→ List of tasks
**A)** According to the Bionics Institute study page below, on what basis do students doing an internship there work?
**B)** Continue the Bionics Institute study page below, starting after its final sentence.

→ Passage shown
···

Study with us
The Bionics Institute is passionate about developing the careers of researchers and engineers of the future. We provide opportunities for both short term student research projects and internships, and major graduate research projects for PhD and MSc degrees. We can accept students who are enrolled in all the universities in Melbourne. All of our projects are multi-disciplinary in nature, so whether you come from a life sciences, physical sciences, engineering or clinical background, we have projects that will suit your interest.
Short research projects that are undertaken as part of coursework degrees
Examples of these degrees are BSc(hons), Masters in Audiology, Masters in Biomedical Science, Capstone projects (Engineering), and MD research projects. If you are interested in completing such a research project in the Bionics Institute, please check out the projects available on your course web site or course internal communications. You should then contact the specific supervisor listed for the project you are interested in for further information, providing a CV and a copy your university subjects with results so far.
For general enquiries about these courses, please email firstname.lastname@example.org
Students seeking a placement for research or professional experience should email email@example.com, providing a cover letter, CV, and university subjects with results so far. We will then match you with potential projects and supervisors. Please note that students doing an internship at the Bionics Institute work on a voluntary basis and must fully cover their own expenses.
PhD RMIT University Scholarships
RMIT University and the Bionics Institute invite applications from highly motivated individuals to complete a PhD in the field of medical bionics. Three projects are currently open for applications. Please click on the link below for more information.
Project 2 aims to develop signal processing techniques to measure connectivity between multisensory language areas in the cortex using functional near infrared spectroscopy (fNIRS) in cochlear implant users.
The following supervisors are currently offering PhD projects for new students. Please visit their profile page (links below) to read about their research areas. If you are interested in a specific project or working with a particular supervisor, please email the supervisor directly, supplying a cover letter, CV including official university transcripts, and contact details of three academic referees.
Please cc enquiry to the student coordinator firstname.lastname@example.org
Professor Hugh McDermott leads our Parkinson’s disease research program, which aims to improve deep brain stimulation treatment for this disorder. This program also develops new clinical tools to accurately measure movement in Parkinson’s disease and other movement disorders.

···

→ Material provided

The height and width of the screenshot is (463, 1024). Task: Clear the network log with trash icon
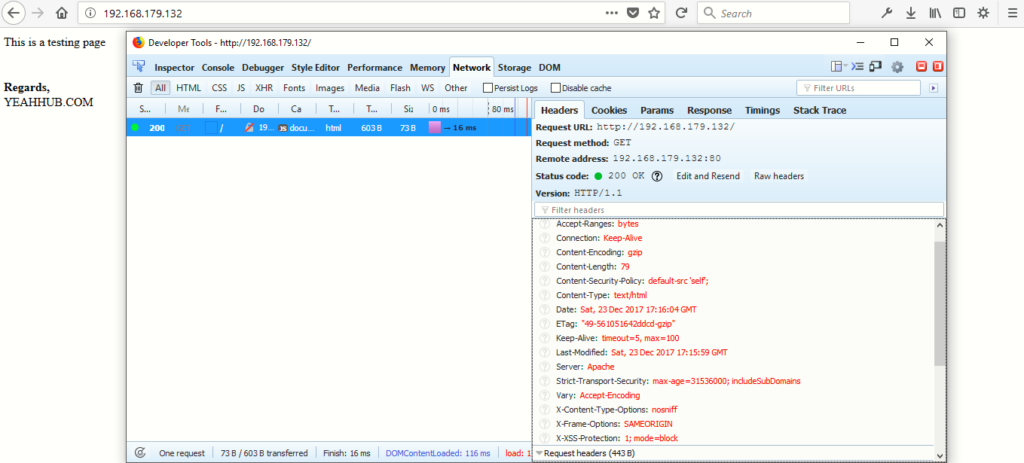[x=138, y=88]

···

→ Response list
**A)** They work on a voluntary basis and must fully cover their own expenses.

**B)**
Professor Colette McKay leads our clinical hearing research program, which aims to improve the benefit that hearing impaired people of all ages obtain for their hearing instrument. This program is currently developing a new clinical system that uses brain imaging to provide detailed diagnostic and prognostic information to clinicians.
Associate Professor James Fallon leads our pre-clinical hearing research program, which aims to improve the performance of cochlear implants by understanding how the nervous system responds to electrical stimulation, and by exploring new electrode materials and stimulation strategies. He also leads our inflammatory bowel disease research, which is developing a bionic device to treat gut inflammation.
Associate Professor Rachael Richardson leads our optogenetics research program, which is exploring the use of light in combination with electrical stimulation to improve the performance of cochlear implants and other bionic devices.
Associate Professor Andrew Wise leads our hearing therapeutics research program, which is developing novel ways of introducing therapeutic agents into the inner ear to reverse neural damage and restore hearing.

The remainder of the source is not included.